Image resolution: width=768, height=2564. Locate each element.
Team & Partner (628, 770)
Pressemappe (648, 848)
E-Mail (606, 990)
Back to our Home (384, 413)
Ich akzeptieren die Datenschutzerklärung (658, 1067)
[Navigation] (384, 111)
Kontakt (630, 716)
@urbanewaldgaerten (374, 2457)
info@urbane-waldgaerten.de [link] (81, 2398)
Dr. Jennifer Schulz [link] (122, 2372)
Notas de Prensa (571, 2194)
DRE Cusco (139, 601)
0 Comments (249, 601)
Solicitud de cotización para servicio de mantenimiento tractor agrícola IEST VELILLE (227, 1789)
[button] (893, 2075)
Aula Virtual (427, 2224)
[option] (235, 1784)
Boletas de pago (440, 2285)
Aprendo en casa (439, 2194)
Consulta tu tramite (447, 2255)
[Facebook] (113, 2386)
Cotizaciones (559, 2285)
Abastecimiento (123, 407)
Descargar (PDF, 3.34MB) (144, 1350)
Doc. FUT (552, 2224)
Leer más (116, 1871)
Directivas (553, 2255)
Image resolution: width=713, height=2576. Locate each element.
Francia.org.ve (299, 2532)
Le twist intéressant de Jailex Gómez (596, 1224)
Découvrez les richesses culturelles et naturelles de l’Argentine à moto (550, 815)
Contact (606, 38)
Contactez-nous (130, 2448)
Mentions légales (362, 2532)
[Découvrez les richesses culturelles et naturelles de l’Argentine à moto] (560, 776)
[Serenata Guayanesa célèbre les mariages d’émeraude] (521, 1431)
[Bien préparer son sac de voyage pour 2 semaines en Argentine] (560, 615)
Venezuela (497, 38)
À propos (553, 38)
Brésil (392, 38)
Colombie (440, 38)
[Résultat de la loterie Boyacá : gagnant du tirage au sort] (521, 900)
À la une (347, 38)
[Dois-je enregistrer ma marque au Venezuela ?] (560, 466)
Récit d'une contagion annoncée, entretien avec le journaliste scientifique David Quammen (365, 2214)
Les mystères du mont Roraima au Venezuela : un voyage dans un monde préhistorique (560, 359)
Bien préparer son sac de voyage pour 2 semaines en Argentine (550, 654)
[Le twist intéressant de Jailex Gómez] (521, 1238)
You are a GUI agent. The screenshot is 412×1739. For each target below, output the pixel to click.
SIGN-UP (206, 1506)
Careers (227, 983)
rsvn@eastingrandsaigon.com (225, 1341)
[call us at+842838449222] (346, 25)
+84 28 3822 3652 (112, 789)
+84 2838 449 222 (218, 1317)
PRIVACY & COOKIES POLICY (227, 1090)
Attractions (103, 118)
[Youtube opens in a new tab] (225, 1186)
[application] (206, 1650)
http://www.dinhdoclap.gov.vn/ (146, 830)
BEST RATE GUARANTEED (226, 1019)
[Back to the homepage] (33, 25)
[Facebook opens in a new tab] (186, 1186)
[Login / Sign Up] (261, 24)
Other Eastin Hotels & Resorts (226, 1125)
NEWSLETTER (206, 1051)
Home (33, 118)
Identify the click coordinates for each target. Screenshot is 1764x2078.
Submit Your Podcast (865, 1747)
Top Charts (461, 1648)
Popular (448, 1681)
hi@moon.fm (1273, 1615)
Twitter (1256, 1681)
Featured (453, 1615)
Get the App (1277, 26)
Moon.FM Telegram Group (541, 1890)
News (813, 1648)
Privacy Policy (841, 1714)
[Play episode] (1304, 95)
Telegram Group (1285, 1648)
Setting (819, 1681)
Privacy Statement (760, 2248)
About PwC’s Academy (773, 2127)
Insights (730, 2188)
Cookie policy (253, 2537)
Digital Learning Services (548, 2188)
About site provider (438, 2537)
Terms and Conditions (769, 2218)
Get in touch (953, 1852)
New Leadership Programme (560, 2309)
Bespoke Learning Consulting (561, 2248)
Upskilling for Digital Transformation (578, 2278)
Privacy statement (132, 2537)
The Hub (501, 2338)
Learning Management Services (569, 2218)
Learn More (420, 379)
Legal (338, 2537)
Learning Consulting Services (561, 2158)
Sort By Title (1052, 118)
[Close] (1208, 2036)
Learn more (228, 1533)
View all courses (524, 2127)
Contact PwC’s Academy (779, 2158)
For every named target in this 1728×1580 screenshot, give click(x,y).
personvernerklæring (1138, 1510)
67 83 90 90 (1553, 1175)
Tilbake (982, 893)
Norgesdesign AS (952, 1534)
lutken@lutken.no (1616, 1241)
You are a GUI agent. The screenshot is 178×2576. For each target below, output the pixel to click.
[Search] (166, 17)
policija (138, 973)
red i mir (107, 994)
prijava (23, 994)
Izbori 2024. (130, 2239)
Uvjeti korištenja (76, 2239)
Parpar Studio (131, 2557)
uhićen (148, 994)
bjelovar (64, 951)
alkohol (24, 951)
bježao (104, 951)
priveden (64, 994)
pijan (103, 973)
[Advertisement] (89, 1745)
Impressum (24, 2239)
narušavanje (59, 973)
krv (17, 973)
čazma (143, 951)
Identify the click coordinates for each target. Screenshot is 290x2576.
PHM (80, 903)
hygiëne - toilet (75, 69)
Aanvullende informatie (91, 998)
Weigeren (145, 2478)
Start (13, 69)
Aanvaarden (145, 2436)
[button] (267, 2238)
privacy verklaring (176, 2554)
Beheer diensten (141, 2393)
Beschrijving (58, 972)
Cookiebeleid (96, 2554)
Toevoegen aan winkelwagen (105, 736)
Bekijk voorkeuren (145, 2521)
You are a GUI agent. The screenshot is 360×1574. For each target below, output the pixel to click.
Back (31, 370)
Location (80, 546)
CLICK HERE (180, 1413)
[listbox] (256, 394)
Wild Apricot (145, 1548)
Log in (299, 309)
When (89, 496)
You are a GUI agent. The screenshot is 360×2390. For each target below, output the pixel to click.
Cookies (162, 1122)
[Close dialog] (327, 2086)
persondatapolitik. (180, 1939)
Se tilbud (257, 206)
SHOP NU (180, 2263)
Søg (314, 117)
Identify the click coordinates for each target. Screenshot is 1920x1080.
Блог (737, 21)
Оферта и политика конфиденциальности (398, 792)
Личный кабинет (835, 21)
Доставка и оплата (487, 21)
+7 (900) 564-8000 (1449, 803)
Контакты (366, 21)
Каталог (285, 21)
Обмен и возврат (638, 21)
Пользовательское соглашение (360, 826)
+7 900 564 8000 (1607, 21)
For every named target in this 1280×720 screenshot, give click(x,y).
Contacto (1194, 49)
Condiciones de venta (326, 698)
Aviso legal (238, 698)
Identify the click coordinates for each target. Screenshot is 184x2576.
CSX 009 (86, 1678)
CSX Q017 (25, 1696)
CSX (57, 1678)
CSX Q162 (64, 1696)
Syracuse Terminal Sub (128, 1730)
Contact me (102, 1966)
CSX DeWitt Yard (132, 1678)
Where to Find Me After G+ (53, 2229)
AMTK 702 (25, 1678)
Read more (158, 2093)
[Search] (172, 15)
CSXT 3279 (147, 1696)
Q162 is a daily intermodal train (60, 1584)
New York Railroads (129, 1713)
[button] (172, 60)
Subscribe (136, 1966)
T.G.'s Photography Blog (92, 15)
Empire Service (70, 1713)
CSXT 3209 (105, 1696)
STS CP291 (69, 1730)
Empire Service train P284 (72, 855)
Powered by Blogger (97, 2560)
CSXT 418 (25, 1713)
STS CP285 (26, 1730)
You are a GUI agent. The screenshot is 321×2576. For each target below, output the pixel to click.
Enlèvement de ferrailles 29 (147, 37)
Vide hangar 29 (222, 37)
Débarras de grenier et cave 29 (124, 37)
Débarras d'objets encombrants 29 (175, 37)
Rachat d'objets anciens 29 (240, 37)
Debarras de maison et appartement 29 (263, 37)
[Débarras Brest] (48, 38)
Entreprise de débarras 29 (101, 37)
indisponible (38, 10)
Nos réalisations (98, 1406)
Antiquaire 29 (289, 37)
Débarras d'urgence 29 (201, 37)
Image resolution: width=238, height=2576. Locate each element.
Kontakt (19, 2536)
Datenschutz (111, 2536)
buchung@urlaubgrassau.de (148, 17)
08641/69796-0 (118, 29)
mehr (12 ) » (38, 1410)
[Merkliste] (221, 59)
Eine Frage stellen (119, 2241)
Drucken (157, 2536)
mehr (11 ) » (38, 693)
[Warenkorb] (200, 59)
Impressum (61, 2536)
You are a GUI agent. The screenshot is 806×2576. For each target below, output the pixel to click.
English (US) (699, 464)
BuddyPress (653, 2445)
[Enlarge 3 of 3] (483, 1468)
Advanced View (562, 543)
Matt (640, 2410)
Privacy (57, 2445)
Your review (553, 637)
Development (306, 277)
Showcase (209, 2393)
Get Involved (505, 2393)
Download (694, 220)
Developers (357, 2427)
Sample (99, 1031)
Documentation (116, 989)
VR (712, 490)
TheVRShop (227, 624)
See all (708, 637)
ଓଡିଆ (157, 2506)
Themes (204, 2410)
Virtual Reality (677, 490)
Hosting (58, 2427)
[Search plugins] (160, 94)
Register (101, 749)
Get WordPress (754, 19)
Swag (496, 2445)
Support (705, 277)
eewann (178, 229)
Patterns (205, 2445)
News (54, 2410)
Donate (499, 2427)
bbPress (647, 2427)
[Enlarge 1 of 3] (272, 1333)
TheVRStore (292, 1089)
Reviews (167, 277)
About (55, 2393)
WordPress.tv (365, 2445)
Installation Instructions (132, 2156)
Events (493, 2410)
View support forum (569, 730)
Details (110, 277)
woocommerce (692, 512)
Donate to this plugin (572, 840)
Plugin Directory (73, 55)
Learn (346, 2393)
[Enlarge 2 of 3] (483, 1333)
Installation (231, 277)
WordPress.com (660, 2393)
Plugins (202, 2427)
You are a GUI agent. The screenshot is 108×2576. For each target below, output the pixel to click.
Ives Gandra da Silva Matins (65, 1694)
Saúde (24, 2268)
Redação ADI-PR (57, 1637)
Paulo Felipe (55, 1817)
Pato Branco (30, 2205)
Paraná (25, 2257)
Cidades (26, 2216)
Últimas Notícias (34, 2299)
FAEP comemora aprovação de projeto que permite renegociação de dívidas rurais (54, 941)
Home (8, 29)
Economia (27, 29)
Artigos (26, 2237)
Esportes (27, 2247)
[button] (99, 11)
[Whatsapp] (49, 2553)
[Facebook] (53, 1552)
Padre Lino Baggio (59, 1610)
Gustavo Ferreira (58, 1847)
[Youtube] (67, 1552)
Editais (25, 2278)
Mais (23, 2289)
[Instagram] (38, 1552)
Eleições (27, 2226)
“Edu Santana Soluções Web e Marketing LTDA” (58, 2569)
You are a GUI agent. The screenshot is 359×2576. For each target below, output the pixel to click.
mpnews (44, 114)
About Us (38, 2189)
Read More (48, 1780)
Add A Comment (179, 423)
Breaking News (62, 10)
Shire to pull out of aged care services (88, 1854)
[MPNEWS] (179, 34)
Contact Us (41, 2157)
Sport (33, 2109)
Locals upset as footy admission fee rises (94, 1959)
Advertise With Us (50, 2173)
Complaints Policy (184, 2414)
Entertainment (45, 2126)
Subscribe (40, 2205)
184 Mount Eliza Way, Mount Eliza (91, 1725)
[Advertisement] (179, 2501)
★ ★ ★ ★
The lines to retype, exactly and only, run from the first line of the material through the line with "[Découvrez les richesses".

Image resolution: width=768, height=2564. Locate each element.
Team & Partner (628, 770)
Pressemappe (648, 848)
E-Mail (606, 990)
Back to our Home (384, 413)
Ich akzeptieren die Datenschutzerklärung (658, 1067)
[Navigation] (384, 111)
Kontakt (630, 716)
@urbanewaldgaerten (374, 2457)
info@urbane-waldgaerten.de [link] (81, 2398)
Dr. Jennifer Schulz [link] (122, 2372)
Notas de Prensa (571, 2194)
DRE Cusco (139, 601)
0 Comments (249, 601)
Solicitud de cotización para servicio de mantenimiento tractor agrícola IEST VELILLE (227, 1789)
[button] (893, 2075)
Aula Virtual (427, 2224)
[option] (235, 1784)
Boletas de pago (440, 2285)
Aprendo en casa (439, 2194)
Consulta tu tramite (447, 2255)
[Facebook] (113, 2386)
Cotizaciones (559, 2285)
Abastecimiento (123, 407)
Descargar (PDF, 3.34MB) (144, 1350)
Doc. FUT (552, 2224)
Leer más (116, 1871)
Directivas (553, 2255)
Image resolution: width=713, height=2576. Locate each element.
Francia.org.ve (299, 2532)
Le twist intéressant de Jailex Gómez (596, 1224)
Découvrez les richesses culturelles et naturelles de l’Argentine à moto (550, 815)
Contact (606, 38)
Contactez-nous (130, 2448)
Mentions légales (362, 2532)
[Découvrez les richesses culturelles et naturelles de l’Argentine à moto] (560, 776)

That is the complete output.